La théorie du schématisme essaie de répondre concrètement à cette


question en dépassant empirisme et cartésianisme
Exposé du motif :

Cartésianisme : il existe en chacun de nous des « idées innées », ou des


vérités communes ou encore des concepts généraux qui ont été crées par
Dieu, que nous partageons tous : Le bon sens cartésiens dans Discours de la
méthode.
Par exemple, la somme des angles d’un triangle égale 180°. Des vérités
élémentaires qui nous permettent d’accéder à l’objectivité et à l’universalité
en tout lieu et en tout temps.

Empirisme : De telles idées au contraire n’ont ni sens ni fondement. Tous


nos états de consciences, nos connaissances proviennent toujours de
l’expérience ; tout se ramène à l’induction. Exemple cette loi : j’ai observé
plusieurs fois que l’eau bout à 100°, et j’en déduis qu’il en sera ainsi toujours.
Donc la science n’est qu’une attente (croyance) : scepticisme
Point positif chez les empiristes : l’existence de concepts généraux relève
d’un postulat métaphysique, et ils ne sont pas représentables, pour la
simple et bonne raison que ma conscience se représente toujours les objets
particuliers situés dans un espace temps bien défini. Exemple : il n’y a pas
dans la conscience un concept général de triangle, je me représente toujours
un triangle particulier possédant des dimensions et une forme particulières.
Il n’y a rien dans ma conscience qui ressemblerait à une « idée innée »
correspondant à l’image d’un triangle en général.
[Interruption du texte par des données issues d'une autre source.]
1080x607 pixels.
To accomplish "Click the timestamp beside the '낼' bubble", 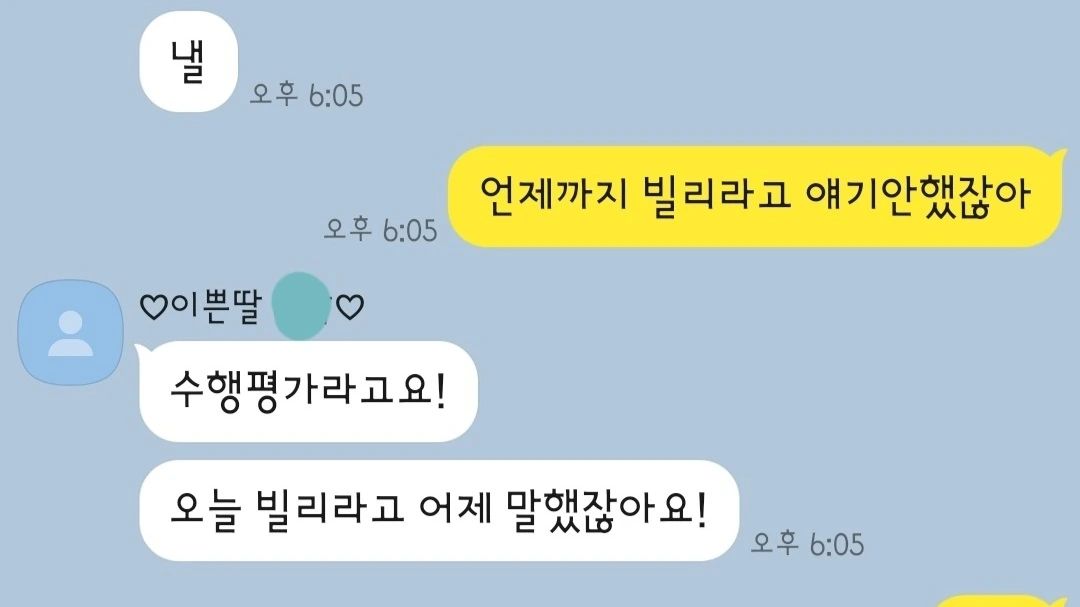I will tap(306, 95).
Kant hérite de cette antinomie et essaie de la résoudre dans le


chapitre qui traite du schématisme.
Résumé de la solution kantienne : les concepts ne sont pas des
représentations, des idées innées qui seraient données en partage par on ne
sait quel Dieu, mais des schèmes. Qu’est-ce à dire? Les schèmes sont des
méthodes générales de construction des objets, partant de notre
connaissance.

Reprenons l’exemple du triangle: le concept de triangle, considéré


comme schème, ne renvoie pas à une sorte d’image « en général » (ce qui n’a
aucun sens), mais renvoie plutôt à l’ensemble des règles que chaque
être humain est obligé de suivre pour parvenir à tracer une image de
triangle sur un tableau ou feuille de papier. Concrètement, c’est
savoir utiliser un compas et crayon pour construire un triangle.
Ce sont ces règles ou ces procédures qui sont pour tout un chacun les
mêmes en tout lieu et en tout temps. Donc ce sont ces règles ou
procédures générales qui sont communes à l’humanité toute entière
et non une prétendue figure du triangle (avec T), inscrite dans notre
conscience.
Conséquences : Schème comme méthode de construction peut être
temporalisé et particularisé sans pour autant que nous perdions son
caractère universel.

Véritable révolution : la connaissance n’est plus pensée comme une


contemplation (une theoria) mais comme une activité. Connaître,
c’est synthétiser, ou « penser, c’est juger » selon Kant. C’est relier
entre elles les représentations en suivant certaines règles.

Empiristes et cartésiens pensaient en termes d’ »idées », et Kant


pense en termes d’activités de synthèse, de pratique puisqu’il s’agit
de mettre ensemble pour aboutir aux lois. Avec Kant, la pensée
apparaît comme une construction. Bachelard reprendra cela en ces
termes : « rien n’est donné, tout est construit ».